The systems and techniques described here can be implemented in a computing system that includes a back-end component (e.g., as a data server), or that includes a middleware component (e.g., an application server), or that includes a front-end component (e.g., a user computer having a graphical user interface or a web browser through which a user can interact with an implementation of the systems and techniques described here), or any combination of such back-end, middleware, or front-end components. The components of the system can be interconnected by any form or medium of digital data communication (e.g., a communication network). Examples of communication networks include: local Area Networks (LANs), Wide Area Networks (WANs), and the Internet.
The computer system may include clients and servers. A client and server are generally remote from each other and typically interact through a communication network. The relationship of client and server arises by virtue of computer programs running on the respective computers and having a client-server relationship to each other. The server may be a cloud server, a server of a distributed system, or a server combining a blockchain.
It should be understood that various forms of the flows shown above may be used, with steps reordered, added, or deleted. For example, the steps described in the present disclosure may be executed in parallel or sequentially or in different orders, and are not limited herein as long as the desired results of the technical solutions of the present disclosure can be achieved.

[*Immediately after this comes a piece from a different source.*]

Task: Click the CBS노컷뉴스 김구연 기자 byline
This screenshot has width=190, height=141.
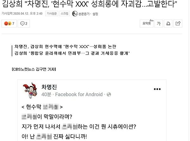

The above detailed description should not be construed as limiting the scope of the disclosure. It should be understood by those skilled in the art that various modifications, combinations, sub-combinations and substitutions may be made in accordance with design requirements and other factors. Any modification, equivalent replacement, and improvement made within the spirit and principle of the present disclosure should be included in the protection scope of the present disclosure.

Claims (27)

1. A training method of a geographic and visual cross-modal pre-training model comprises the following steps:
constructing a pre-training data set based on the map data;
and performing model training on the model to be trained according to the pre-training data set and the pre-training target to obtain a first pre-training model for establishing the relation between geography and vision.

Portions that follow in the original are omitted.